La jeune auteure de ce roman passionnant, de ceux qu’on ne lâche pas, prévient qu’« il ne s’agit pas d’une fantasy historique ni d’une uchronie mais d’un récit futuriste situé dans un monde tout à fait distinct du nôtre » ! Ajoutons qu’il s’agit d’un récit profondément féministe et contemporain alors même qu’il s’enracine dans la Chine ancienne, ses traditions les plus misogynes voire féminicides mais même temps la présence dans son histoire d’une grande impératrice, Wu, a inspiré très librement le personnage principal. Si je suis moi-même étonnée d’avoir pris autant de plaisir à suivre des batailles entre gigantesques engins qui semblent nés des jeux vidéos de nos jeunes, cela tient d’abord à la description étourdissante des sensations et des sentiments vécus par cette héroïne : la précision et la richesse en est telle qu’on vit intensément ses émotions.
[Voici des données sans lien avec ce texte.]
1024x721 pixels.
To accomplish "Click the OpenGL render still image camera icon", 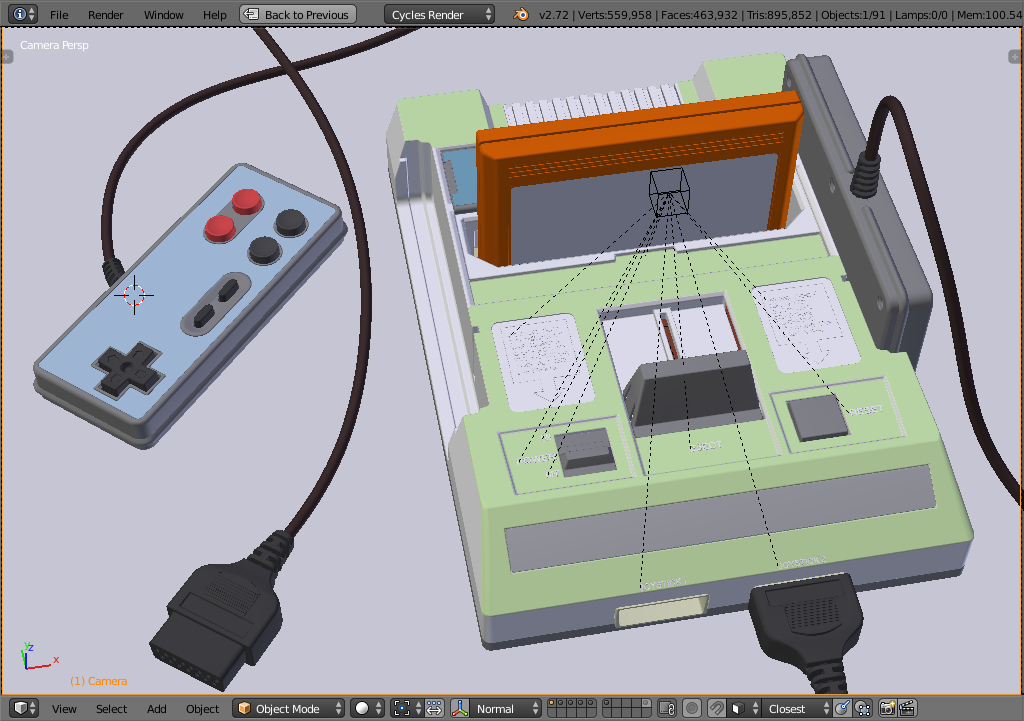I will [888, 708].
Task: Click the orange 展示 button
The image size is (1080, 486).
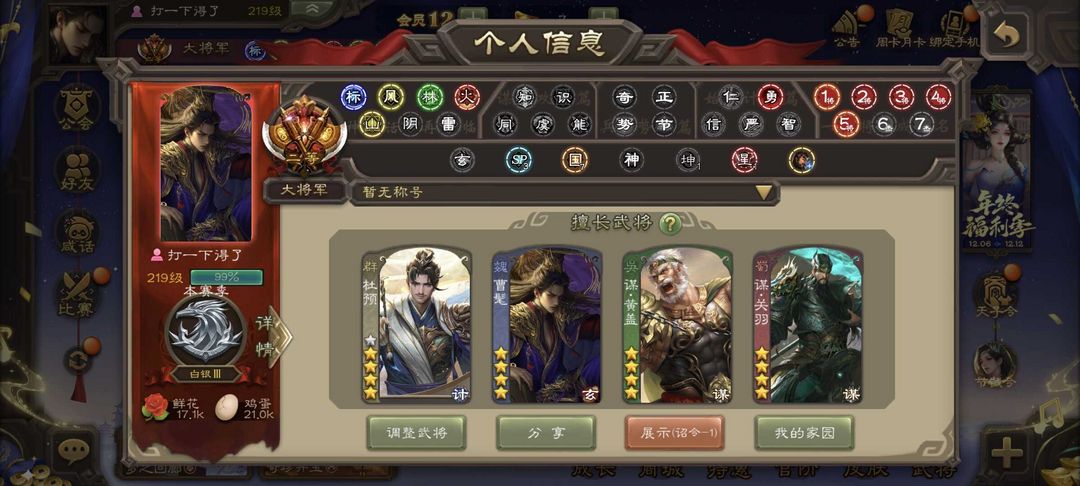Action: pos(674,433)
Or Wu Zetian est une fille ahurissante en rébellion contre son destin de fille dans une Chine des Han qui leur brise les pieds pour les contrôler : enragée contre cette tradition des pieds bandés par laquelle les filles « ont l’impression de marcher sur des couteaux », interdite de courses et autres mouvement,  issue d’un peuple « de frontière » méprisé, vouée par ses parents eux-mêmes à s’enrôler comme concubine-pilote d’engins de guerre, c’est-à-dire sacrifiée comme sa sœur qu’elle veut venger en tuant à son tour le célèbre pilote adulé des foules qui s’est servie d’elle, son courage est invincible, elle n’a peur de rien puisque la mort n’est que le moyen radical de sa vengeance. L’auteure originaire de Chine fonde l’imaginaire de son roman sur l’exploitation du qi, cette énergie spirituelle qui est ici quantifiable, repérable chez certains comme exceptionnelle, au point de transformer la matière et de s’additionner au qi d’un autre être pour devenir une arme prodigieuse. C’est donc d’abord un roman d’action, la lutte à mort d’une civilisation contre des envahisseurs, mais c’est aussi le roman d’une fille qui refuse les aliénations de sa condition, lutte contre ses sentiments par refus de se soumettre à un homme, et exige la reconnaissance légitime de ses capacités. 450 pages qui dépotent !!